Not long ago I had a conversation with an author at a writer’s conference about the Laura Ingalls Wilder books, which I mention in my essay on our website were much beloved by me as a child. In spite of her otherwise completely sensible attitude, this woman had the nerve to suggest that Farmer Boy was a valuable part of the series, rather than just a distraction to be skipped over. I was distressed to discover my mother also counted it as a favorite. That I could be related to one so foolish is simply shocking!
A month or so later, I attended a baby shower at which fantastic books—including Cloudy with a Chance of Meatballs; Caps for Sale; and The Giving Tree—were put in baskets as centerpieces. The baby-to-be also received two Dr. Seuss collections, featuring some star-bellied Sneetches; poor little Bart Cubbins; and a pair of stubborn Zaks, who I believed as a child had stopped in their tracks near Yankee Stadium, where you can find the sort of circular ramp-like roads that the story’s final illustration shows built above their heads.
These events set me off thinking of remembered treasures from childhood, including Jerry Spinelli’s Maniac Magee which I borrowed from the classroom library of the fifth graders I tutored my freshman year of college, just to see if the magic had held up. It had.

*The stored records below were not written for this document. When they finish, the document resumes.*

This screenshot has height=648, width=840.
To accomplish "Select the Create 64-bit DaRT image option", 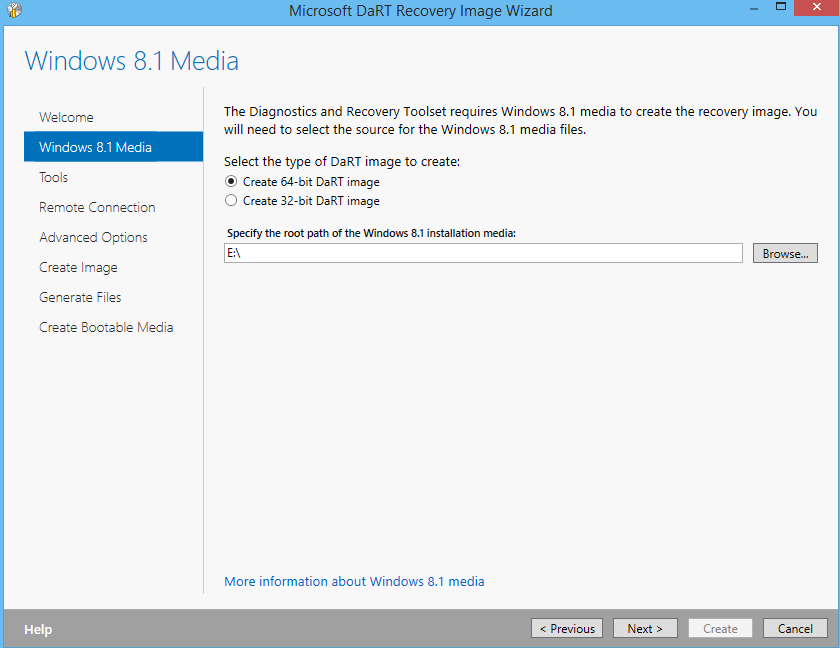I will pyautogui.click(x=231, y=181).
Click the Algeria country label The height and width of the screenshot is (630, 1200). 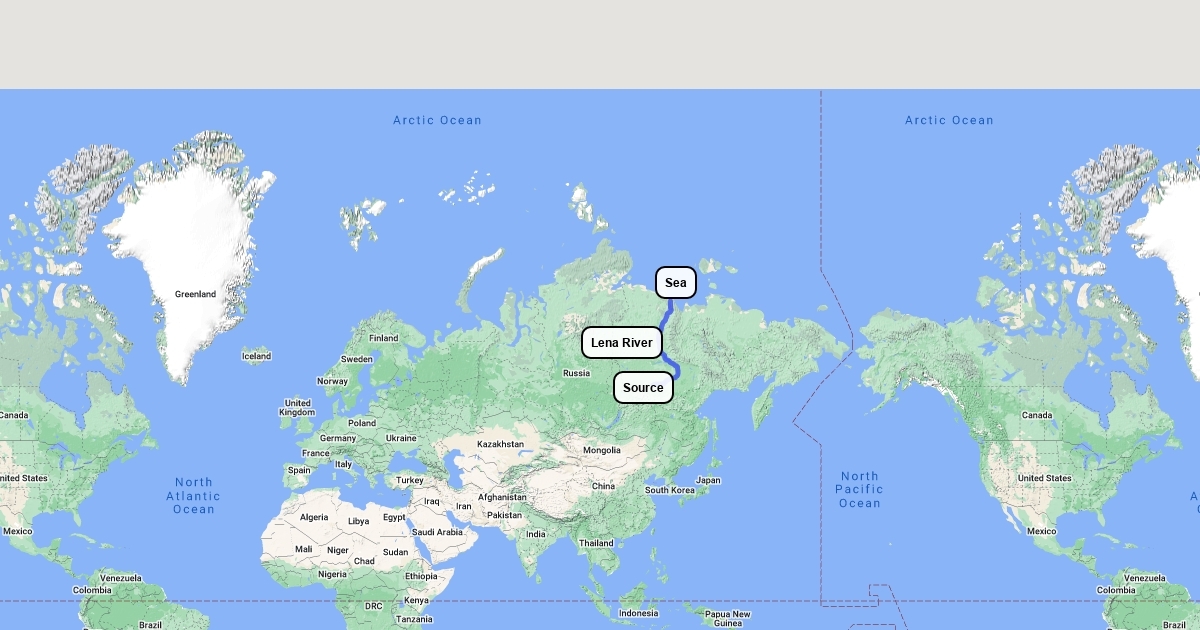(x=314, y=517)
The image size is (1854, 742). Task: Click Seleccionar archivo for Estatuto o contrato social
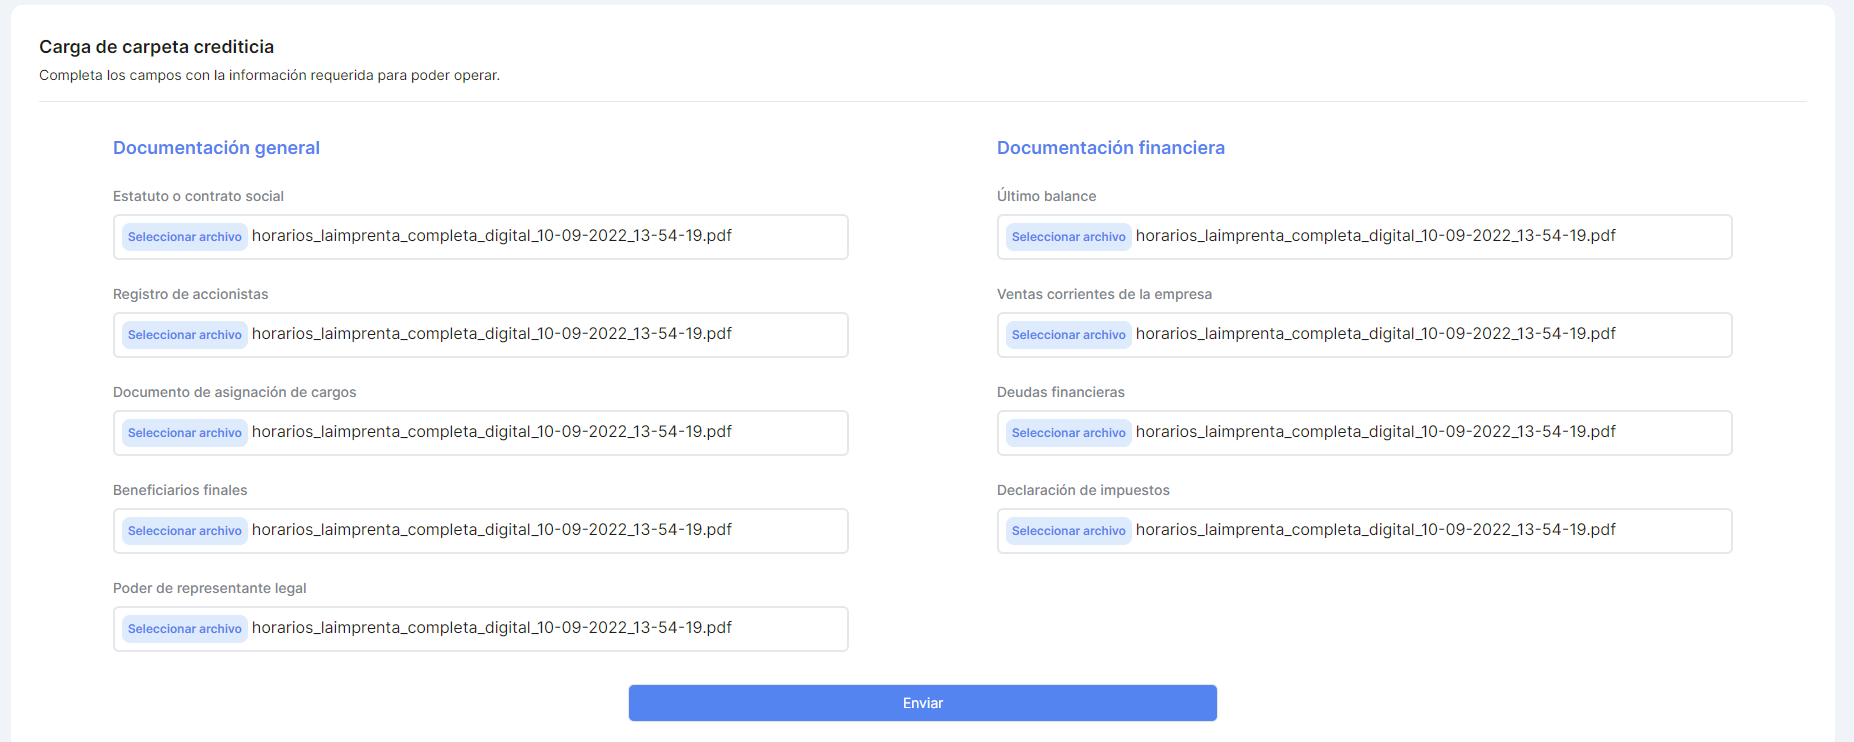tap(185, 237)
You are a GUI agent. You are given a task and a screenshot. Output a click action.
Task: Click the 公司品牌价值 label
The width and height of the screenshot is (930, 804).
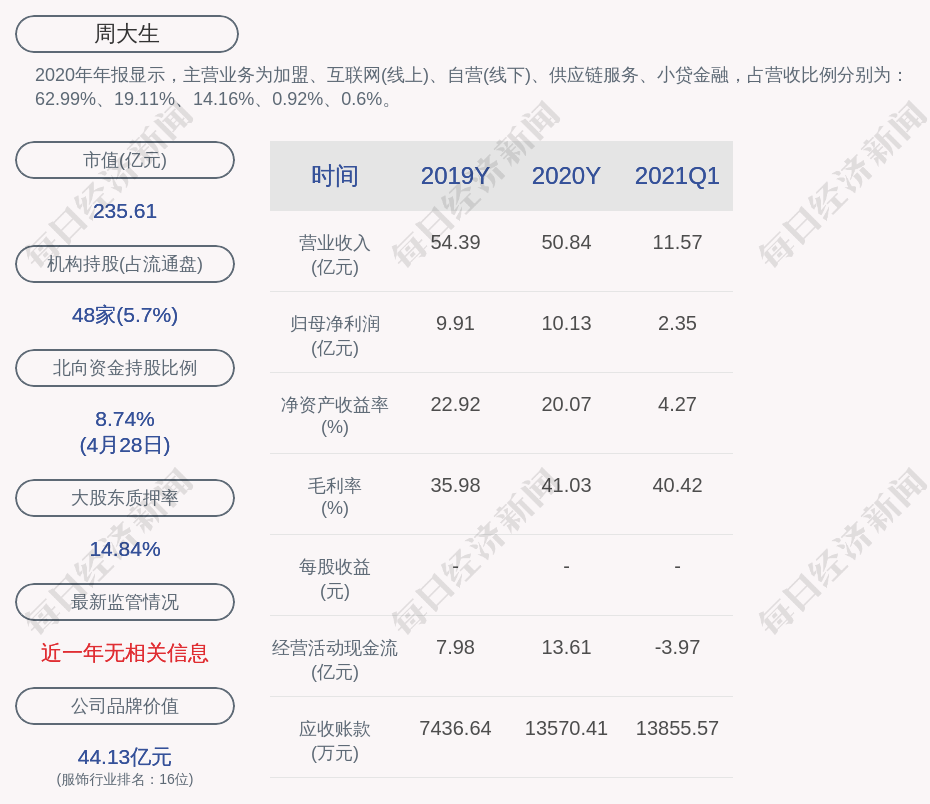(x=125, y=706)
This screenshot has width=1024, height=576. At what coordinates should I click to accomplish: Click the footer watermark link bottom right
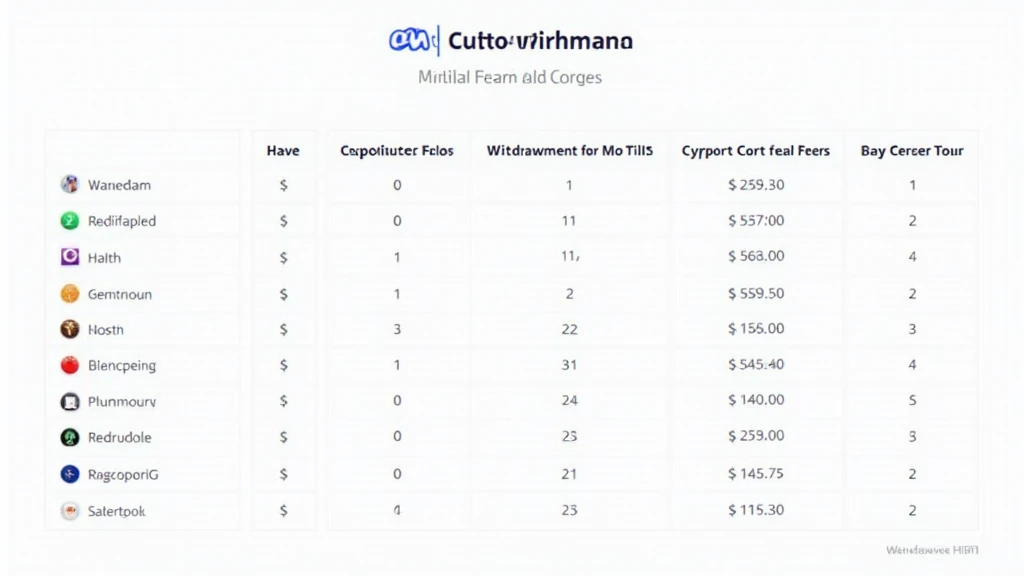click(x=932, y=551)
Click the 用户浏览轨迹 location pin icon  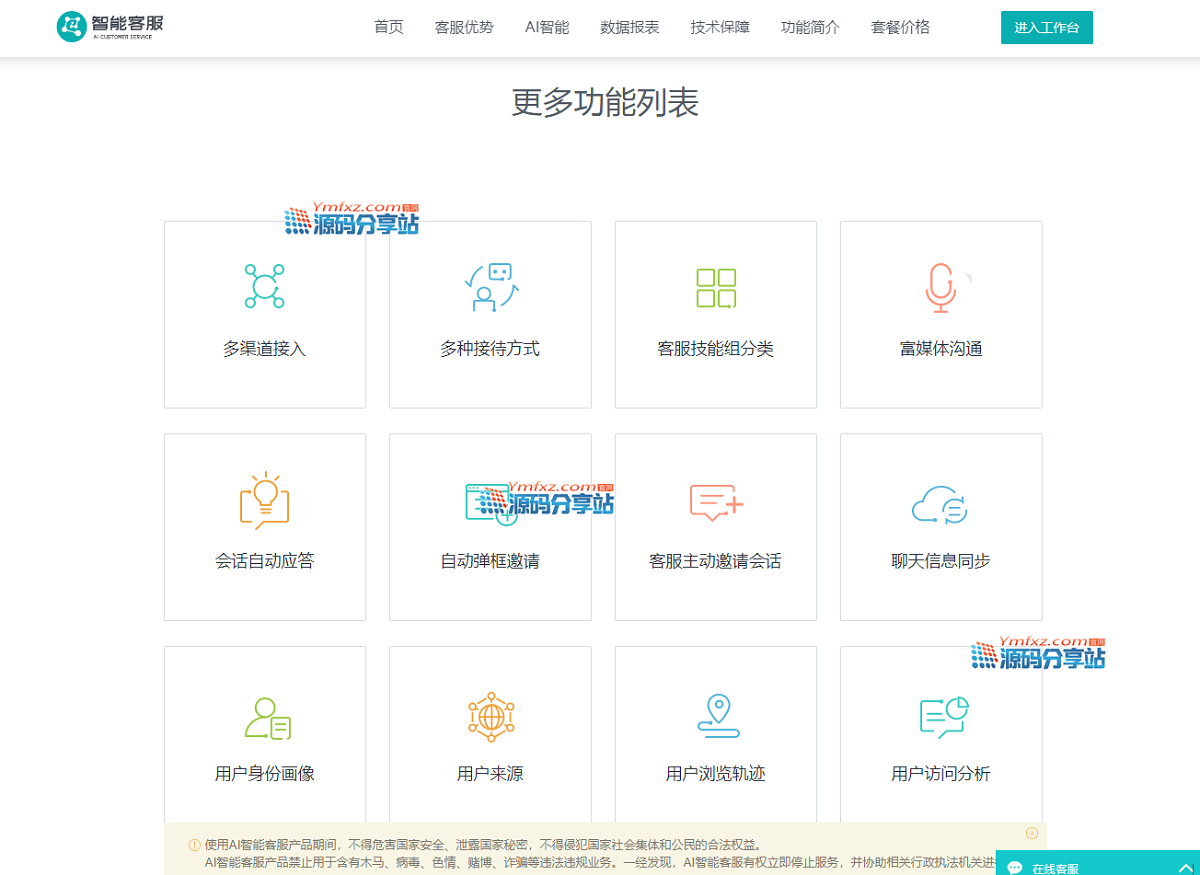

Another book that made a huge impression was Katherine Paterson’s Jacob Have I Loved, which even as a kid I recognized was heartbreaking, powerful stuff. The title often pops into my mind out of nowhere, but it’s only just now that I realized that it was written by the same author as the phenomenal Bridge to Terabithia. The latter is one of my all-time favorite books, which prompted me and my friend Meredith to create our own secret world.
Then there was Little Women, which took me a long time to come around on. I was so angered when Jo spurned Laurie and ended up with the old German guy, and then to make matters worse, Laurie pretended to love the insufferable Amy. I used to hate the book (and Louisa May Alcott for ruining it), but in retrospect, I’ve decided that I love the book except for the minor issue of the abysmal ending. When I last re-read, I just stopped reading at the point where everything goes downhill. That said, if any of my friends or family members disagree that things went horribly awry, then I don’t want to know about it, because I’d hate to have to cut them out of my life.
I also couldn’t get enough of Lurlene McDaniel’s various tales of terminally ill children coming to grips with life and loss. I finished reading a particularly heartbreaking one at field day in the sixth grade and cried through the end as the friends who’d already read it gathered around to rehash it. A similar book, though even more sad for being a true story, was Robyn’s Book: A True Diary by a young woman named Robyn Miller who died from cystic fibrosis at 21. It saddens me to discover that this appears to now be out of print, but I’m glad to have stumbled across a secondhand copy of it in my early teens.
And just as my mind began to wander from these memories, guess whose name keeps coming up! Judy Blume’s Are You There God? It’s Me, Margaret taught me what a period was before that 5th grade girls-only puberty lecture got around to it. Deenie made me realize that posture was important and helped me remember to sit up straight.
And then there’s Forever. In the sixth grade, a friend sat in the cafeteria reading a book covered in brown paper, so naturally I harassed her till she told me what it was and promised to let me borrow it. (I can’t help wondering if that sort of secrecy about reading risqué books is a relic of the past, now that so many young girls are reading the “aspirational” tales of the Gossip Girl crowd.) I also clearly remember a year later sharing the “dirtiest” parts of the book (did it take me a year to work up the courage?) with a bunch of friends who hadn’t read it. Oh how we laughed! And yet, the book made an impression, and I think secretly everyone read it after I did and didn’t laugh quite so hard on their own. Years later, when I worked at Barnes & Noble, concerned fathers would come into the store looking for copies for their daughters, asking in hushed tones if it was age appropriate.
If it hadn’t been for books like the above, I probably wouldn’t love reading as I do today, so I owe some big thank yous to all of the above. (Even Louisa, but don’t get me started on what she did to poor Beth!)
Which books do you remember from childhood that made a lasting impression? Are there books that you use as a test to see if someone’s really worth knowing? And most important, are any of you among those loathsome folks who actually like the ending of Little Women? On second thought, don’t answer that last one!